Exercise prompt → Your output should be each line from the material below that has the word "button".

Available records →
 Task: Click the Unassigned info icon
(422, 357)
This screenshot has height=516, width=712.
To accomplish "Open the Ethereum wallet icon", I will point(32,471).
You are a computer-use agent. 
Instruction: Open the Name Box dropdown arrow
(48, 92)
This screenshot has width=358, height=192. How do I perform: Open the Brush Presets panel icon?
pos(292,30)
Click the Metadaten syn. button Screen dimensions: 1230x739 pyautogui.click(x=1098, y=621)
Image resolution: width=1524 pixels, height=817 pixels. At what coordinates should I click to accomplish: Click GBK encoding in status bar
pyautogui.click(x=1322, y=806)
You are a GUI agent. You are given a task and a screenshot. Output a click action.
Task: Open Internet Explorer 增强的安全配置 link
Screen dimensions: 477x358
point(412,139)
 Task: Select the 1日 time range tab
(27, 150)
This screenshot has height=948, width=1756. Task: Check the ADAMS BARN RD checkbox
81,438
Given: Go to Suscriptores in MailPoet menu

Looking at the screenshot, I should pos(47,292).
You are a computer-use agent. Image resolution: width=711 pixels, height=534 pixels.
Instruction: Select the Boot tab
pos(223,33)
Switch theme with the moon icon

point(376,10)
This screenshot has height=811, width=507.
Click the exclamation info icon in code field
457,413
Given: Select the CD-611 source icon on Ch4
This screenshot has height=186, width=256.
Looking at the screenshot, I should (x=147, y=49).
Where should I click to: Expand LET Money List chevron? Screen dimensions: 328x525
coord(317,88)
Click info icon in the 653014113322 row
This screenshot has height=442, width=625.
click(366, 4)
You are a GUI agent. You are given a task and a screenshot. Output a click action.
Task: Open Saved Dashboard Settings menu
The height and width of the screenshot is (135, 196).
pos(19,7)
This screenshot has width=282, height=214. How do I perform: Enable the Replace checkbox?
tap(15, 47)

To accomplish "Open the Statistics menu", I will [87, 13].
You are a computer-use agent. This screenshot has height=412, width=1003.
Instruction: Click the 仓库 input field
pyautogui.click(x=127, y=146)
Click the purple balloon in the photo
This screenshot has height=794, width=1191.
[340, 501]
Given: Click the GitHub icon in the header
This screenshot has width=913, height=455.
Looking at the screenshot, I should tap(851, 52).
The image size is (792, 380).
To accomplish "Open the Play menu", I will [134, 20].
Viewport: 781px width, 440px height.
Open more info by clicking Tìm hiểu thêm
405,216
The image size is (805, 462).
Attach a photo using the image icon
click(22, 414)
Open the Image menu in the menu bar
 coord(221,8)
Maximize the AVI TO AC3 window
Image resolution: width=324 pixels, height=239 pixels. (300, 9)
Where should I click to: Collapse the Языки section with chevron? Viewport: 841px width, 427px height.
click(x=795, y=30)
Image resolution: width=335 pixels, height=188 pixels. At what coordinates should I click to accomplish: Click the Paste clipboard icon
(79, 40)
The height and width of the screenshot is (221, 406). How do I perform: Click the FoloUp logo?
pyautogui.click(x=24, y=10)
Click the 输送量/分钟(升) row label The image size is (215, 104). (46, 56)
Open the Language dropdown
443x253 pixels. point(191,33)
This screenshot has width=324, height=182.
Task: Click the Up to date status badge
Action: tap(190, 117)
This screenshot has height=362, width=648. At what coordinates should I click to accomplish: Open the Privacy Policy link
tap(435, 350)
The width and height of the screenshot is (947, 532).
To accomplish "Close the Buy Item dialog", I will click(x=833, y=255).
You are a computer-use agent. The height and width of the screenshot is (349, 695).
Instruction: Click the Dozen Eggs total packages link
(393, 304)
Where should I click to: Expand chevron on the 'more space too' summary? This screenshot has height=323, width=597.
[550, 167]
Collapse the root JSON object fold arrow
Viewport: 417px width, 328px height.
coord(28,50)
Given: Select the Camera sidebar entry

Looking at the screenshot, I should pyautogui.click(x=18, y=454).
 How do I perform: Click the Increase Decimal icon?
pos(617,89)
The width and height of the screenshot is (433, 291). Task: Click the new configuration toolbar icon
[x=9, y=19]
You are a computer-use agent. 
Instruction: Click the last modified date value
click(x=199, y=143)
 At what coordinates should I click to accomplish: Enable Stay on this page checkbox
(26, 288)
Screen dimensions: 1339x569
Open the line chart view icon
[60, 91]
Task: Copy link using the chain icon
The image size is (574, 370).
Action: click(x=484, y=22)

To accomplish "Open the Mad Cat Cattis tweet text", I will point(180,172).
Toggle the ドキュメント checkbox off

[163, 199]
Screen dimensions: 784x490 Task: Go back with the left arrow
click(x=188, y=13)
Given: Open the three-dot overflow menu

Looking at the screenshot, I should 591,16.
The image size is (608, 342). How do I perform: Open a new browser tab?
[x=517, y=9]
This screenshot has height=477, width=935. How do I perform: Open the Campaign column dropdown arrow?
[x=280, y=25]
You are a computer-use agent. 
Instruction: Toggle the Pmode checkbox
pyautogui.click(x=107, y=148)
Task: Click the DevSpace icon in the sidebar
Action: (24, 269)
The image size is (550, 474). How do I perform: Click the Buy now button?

Your solution →
Click the Metadaten syn. button Screen dimensions: 1230x739 pyautogui.click(x=1098, y=621)
The image size is (550, 474). How do I perform: Click the Buy now button?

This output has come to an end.